[Given exercise]
Filter the listing below, keeping only each line that contains the word "Where", with case taken into account.

Entries for locating text and elements:
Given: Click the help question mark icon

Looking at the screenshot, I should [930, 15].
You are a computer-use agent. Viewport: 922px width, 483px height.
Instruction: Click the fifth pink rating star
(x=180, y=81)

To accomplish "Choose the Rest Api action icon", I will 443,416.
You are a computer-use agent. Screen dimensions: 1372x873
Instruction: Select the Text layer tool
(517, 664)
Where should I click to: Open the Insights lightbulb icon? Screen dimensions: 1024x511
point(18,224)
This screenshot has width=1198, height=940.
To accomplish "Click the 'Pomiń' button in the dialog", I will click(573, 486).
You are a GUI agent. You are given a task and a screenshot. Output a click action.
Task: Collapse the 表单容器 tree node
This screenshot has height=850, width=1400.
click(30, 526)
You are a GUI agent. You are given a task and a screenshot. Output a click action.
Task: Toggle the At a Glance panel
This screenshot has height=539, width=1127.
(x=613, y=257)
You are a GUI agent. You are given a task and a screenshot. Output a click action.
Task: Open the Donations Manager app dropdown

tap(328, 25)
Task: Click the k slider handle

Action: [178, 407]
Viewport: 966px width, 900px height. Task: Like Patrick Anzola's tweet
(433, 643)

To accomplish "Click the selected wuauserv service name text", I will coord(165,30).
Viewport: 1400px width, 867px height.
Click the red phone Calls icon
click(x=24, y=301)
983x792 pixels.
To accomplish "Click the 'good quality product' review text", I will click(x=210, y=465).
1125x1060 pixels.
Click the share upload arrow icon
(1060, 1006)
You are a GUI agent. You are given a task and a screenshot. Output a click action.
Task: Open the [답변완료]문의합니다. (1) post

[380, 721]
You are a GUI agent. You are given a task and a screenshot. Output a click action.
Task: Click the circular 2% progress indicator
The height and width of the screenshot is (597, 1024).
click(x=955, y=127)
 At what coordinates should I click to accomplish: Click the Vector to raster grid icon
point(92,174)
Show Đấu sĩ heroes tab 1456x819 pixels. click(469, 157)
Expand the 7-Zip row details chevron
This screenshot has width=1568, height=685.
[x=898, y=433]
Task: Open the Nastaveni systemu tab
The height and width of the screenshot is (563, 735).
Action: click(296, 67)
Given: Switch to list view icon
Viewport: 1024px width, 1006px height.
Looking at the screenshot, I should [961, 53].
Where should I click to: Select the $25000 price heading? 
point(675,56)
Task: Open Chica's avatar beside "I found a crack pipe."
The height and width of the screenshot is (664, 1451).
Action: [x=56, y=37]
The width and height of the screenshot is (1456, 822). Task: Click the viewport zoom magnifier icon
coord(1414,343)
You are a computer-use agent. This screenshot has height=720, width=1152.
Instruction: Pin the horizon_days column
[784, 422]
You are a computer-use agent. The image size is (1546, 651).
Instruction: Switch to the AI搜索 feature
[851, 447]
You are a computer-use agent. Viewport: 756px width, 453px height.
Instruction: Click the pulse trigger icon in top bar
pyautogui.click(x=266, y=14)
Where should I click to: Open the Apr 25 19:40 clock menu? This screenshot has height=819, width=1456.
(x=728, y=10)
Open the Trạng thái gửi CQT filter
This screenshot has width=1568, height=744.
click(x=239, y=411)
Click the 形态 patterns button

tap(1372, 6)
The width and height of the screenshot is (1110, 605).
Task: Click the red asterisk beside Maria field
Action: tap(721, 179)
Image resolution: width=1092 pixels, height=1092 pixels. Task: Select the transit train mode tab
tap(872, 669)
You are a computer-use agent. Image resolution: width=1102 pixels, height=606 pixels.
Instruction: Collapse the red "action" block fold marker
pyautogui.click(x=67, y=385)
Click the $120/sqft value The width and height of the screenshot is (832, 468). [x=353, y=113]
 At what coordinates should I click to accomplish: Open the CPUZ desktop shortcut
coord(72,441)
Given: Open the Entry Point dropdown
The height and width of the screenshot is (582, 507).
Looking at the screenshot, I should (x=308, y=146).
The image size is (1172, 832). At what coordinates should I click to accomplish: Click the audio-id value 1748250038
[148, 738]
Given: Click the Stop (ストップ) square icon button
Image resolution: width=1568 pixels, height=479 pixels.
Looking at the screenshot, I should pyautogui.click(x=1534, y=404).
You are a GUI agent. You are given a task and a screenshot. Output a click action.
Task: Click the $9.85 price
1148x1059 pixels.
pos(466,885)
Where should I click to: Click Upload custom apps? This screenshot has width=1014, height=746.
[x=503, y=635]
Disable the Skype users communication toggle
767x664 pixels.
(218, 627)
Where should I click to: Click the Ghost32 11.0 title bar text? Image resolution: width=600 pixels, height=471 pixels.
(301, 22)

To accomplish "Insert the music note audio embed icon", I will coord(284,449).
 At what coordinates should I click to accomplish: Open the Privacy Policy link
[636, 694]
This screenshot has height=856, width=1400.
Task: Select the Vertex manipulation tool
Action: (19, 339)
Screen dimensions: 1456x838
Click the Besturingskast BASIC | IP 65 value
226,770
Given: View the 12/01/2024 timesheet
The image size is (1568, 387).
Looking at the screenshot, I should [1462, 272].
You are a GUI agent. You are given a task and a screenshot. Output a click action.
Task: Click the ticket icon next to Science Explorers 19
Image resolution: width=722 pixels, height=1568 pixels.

[Reply]
Where should I click to: Open the Insights lightbulb icon? Screen dimensions: 1024x511
Where should I click to: Select the $25000 price heading? 
Where should I click to: Open the Apr 25 19:40 clock menu? This screenshot has height=819, width=1456.
Where should I click to: Click Upload custom apps? This screenshot has width=1014, height=746.
Where should I click to: Click the Ghost32 11.0 title bar text? Image resolution: width=600 pixels, height=471 pixels.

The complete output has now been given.